Writing a paper about sustainable development the other day, I reached the conclusion and needed one final sentence to tie everything together. Struggling to come up with something witty I was picking every last corner of my brain until out of leftfield an old piece of parental advice came to mind: treat others the way you want to be treated.

Actually using this phrase as the last line in my paper would have been a disaster so I left it out. Put in context it made absolutely no sense. This did give me the chance to stop and wonder for a while though. Could my parents have been giving me better advice than I had realized this whole time? Have they been giving me tips for being green this entire time?

After spending an inordinate amount of time thinking about this vague possibility, I realized that a lot of “momisms” are surprisingly applicable to living sustainably. Here are some of the better ones:

 

·      “Treat others the way you want to be treated”: Exact opposite of the “not in my backyard” mindset that Americans often possess, consciously or not. The perfect example of this is in China, where workers wearing little protection process 90% of the electronic waste that we produce. Laden with toxins and heavy metals, the recycling process is extremely hazardous. Mom would not like the way we are treating the developing world.

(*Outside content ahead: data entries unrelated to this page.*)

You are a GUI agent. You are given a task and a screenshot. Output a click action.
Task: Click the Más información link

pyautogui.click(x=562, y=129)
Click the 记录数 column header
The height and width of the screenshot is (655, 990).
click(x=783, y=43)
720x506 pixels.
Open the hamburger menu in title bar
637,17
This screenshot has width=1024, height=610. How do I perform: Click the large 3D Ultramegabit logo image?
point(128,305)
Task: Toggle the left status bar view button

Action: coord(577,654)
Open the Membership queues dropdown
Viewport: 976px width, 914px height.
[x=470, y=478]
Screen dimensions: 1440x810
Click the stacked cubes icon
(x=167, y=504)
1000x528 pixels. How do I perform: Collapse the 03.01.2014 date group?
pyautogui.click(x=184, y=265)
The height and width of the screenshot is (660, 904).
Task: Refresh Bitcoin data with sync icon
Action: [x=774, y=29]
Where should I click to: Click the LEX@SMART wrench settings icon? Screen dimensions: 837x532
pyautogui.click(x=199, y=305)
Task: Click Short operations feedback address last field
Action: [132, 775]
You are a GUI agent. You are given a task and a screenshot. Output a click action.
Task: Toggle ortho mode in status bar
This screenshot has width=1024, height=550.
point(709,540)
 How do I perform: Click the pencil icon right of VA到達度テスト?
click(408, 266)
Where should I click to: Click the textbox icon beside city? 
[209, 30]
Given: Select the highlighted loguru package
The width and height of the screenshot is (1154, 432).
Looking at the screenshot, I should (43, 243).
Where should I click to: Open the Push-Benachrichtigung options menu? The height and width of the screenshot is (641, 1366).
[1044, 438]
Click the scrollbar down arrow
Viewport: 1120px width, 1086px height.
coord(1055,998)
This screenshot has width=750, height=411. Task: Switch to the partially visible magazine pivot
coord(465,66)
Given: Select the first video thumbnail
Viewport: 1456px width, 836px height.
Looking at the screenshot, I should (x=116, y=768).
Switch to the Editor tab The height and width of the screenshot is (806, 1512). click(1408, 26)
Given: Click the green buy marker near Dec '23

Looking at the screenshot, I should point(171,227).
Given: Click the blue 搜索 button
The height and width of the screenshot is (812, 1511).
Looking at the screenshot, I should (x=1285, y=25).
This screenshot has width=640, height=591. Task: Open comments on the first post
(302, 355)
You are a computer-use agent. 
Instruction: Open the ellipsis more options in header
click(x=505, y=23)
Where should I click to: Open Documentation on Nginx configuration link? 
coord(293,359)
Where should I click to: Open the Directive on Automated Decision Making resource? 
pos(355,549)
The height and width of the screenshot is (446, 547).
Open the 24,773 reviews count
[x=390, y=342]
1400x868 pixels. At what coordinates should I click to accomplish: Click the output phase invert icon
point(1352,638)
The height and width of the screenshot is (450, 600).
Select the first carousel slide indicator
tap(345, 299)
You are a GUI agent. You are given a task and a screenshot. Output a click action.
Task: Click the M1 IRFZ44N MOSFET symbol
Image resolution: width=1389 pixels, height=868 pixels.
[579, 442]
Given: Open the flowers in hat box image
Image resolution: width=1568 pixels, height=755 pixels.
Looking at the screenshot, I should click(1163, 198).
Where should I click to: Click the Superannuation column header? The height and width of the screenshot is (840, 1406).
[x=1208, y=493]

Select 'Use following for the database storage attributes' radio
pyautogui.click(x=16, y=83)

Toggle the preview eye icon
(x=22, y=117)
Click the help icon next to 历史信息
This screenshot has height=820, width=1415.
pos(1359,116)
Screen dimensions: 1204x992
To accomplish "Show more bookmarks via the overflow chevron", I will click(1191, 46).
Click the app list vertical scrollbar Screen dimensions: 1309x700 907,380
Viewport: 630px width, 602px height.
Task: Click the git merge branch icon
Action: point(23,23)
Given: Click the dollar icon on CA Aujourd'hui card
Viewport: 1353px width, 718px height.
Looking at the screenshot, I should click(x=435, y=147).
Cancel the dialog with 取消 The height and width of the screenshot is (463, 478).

·      “Money doesn’t grow on trees”: Mom’s way of condemning deforestation? Sounds like it to me.

·      “Close the door behind you, we don’t live in a barn”: Sometimes accompanied by the “we aren’t air conditioning the neighborhood” line, Mom was teaching me energy efficiency before I knew what energy was. My parents being serious about weatherization could explain why we had so much caulk in the garage.

·      “I’m not your personal taxi service”: Mom was apparently preparing for climate change before Al Gore. Explains why I rode a bike so many places when I was younger.

·      I brought you into this world and I can take you out”: This was less motherly advice than it was a reality check for when I acted up. Regardless, it holds true on the largest scale. Earth has nurtured humanity to this point and has the ability to wipe us out. Lucky for me my Mom couldn’t punish me with climate change.

 

I admit that the entire concept of this post is a bit of a stretch but I wanted to follow through with it because I did come to some realizations during this exercise. American society has developed an out-of-sight, out-of-mind attitude that has let us stray from some fundamentals. Would you be upset with China dumping their toxic waste in the park near your house? I’m sure they aren’t happy with us when they get cancer from ours.

 

Mom was right about more than I want to admit. If you are ever trying to think of a way that you can live ‘greener’ try going back to the basics and consider that motherly advice you stored away in the archives of your mind. Just don’t tell your Mom that she was right or you will get a momism that you don’t want: “I told you so.”